Volviendo a pensar en mi conversación de la víspera con Charles, aquella noche comprendí que el momento en que una persona toma conciencia de su propia vida sería siempre un misterio para mí.

Desde el palco, miramos cómo los bulldogs evacuaban la sala con una prisa sólo sobrepasada por su violencia. Es cierto que tenían pinta de bulldogs, ladrando y con su placa colgada de una gran cadena al cuello.
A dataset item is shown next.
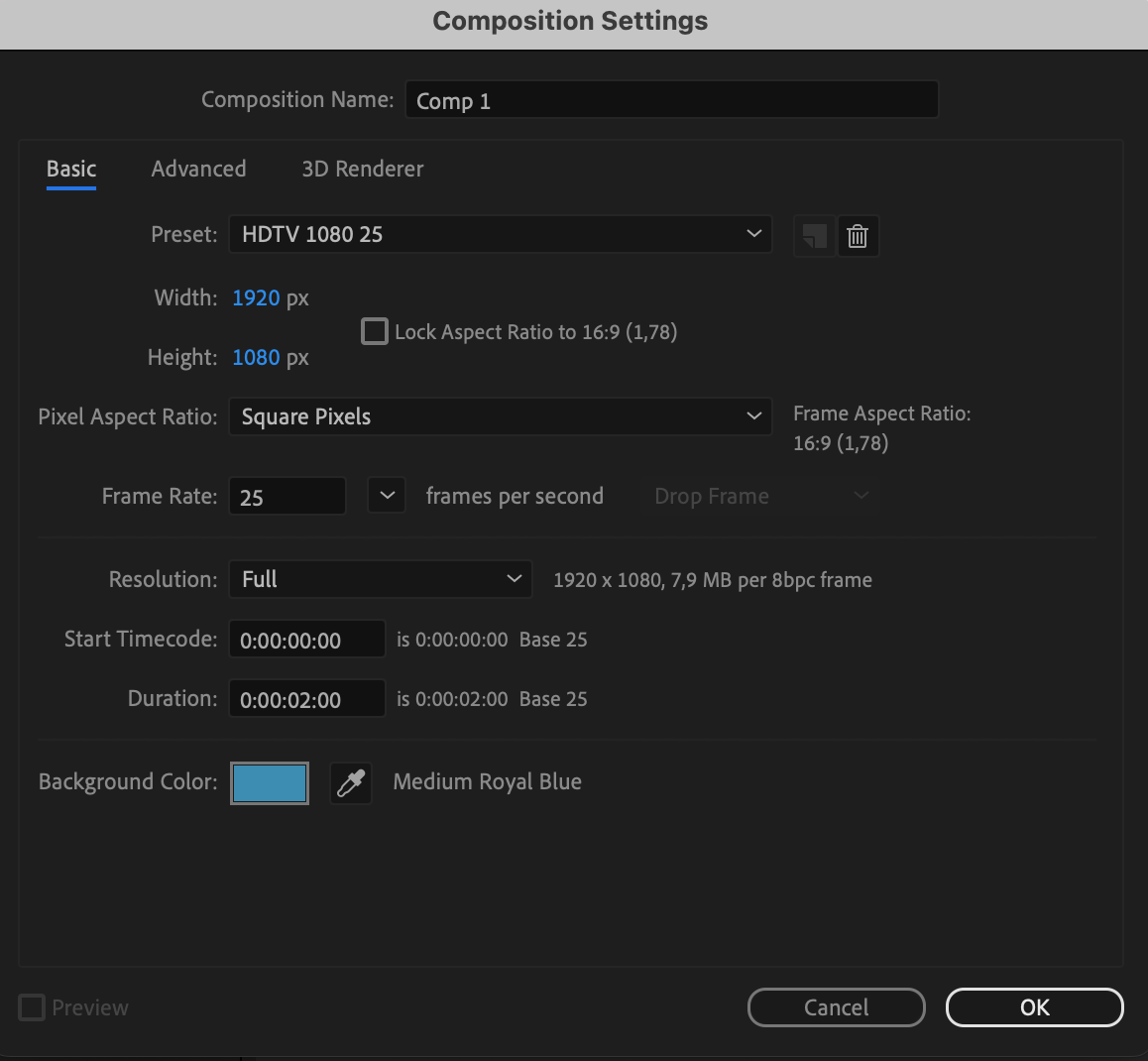Screen dimensions: 1148x1061
Task: Click the Height value 1080
Action: tap(256, 357)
Los milicianos vestidos de negro que los acompañaban parecían perros callejeros, de esos que se ven por las calles de ciudades abandonadas, con los belfos chorreando saliva, mirada torva y ganas de morder, más por odio que por hambre. Si Debussy era maltratado así, y los milicianos estaban tan encolerizados, quería decir que Claude había tenido éxito en su golpe.

– Vámonos -dijo la señora Dublanc, envuelta en su abrigo rojo con el que afirmaba su dignidad.

Para levantarme, todavía tenía que calmar mi corazón, que latía tan fuerte en mi pecho que hacía que me fallaran las piernas. ¿Y si habían pillado a Claude? ¿Y si estaba encerrado en un agujero húmedo cara a cara con sus torturadores?